Can you update the listing below by replacing "Viewport" with "Window" and reproducing every line otherwise unchanged? Omit the pictures from your version.

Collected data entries
★ ★ ★ ★

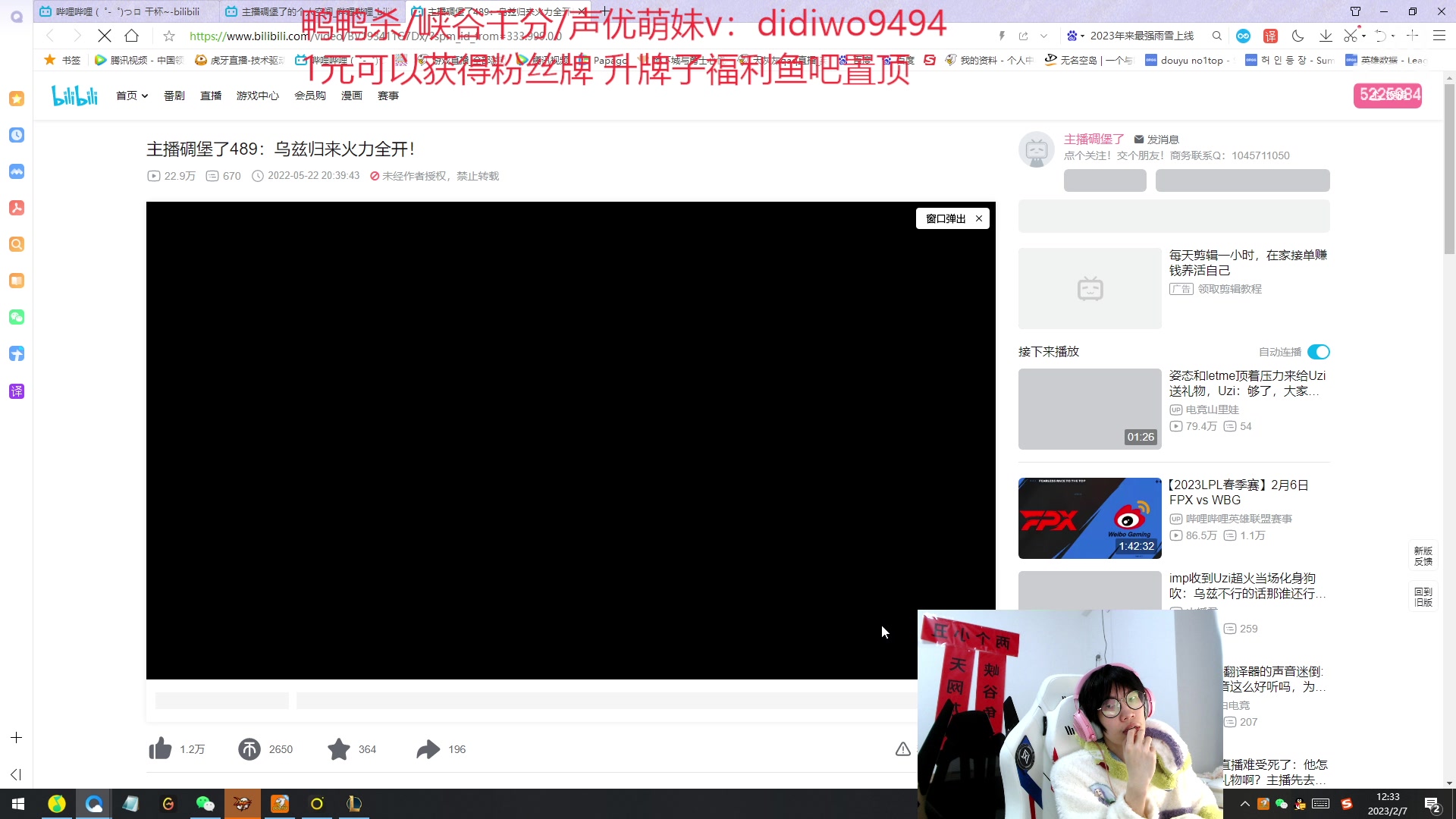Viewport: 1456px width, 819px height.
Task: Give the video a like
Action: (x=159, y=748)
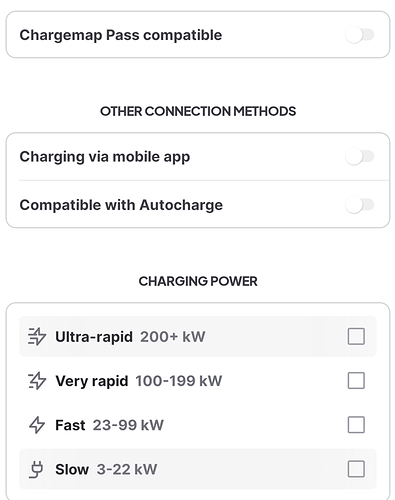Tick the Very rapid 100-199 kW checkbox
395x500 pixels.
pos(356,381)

★ ★ ★ ★

▶ **Written solution**:
Window: 1456px width, 819px height.
Task: Give the video a like
Action: (x=159, y=748)
Tick the Very rapid 100-199 kW checkbox
395x500 pixels.
pos(356,381)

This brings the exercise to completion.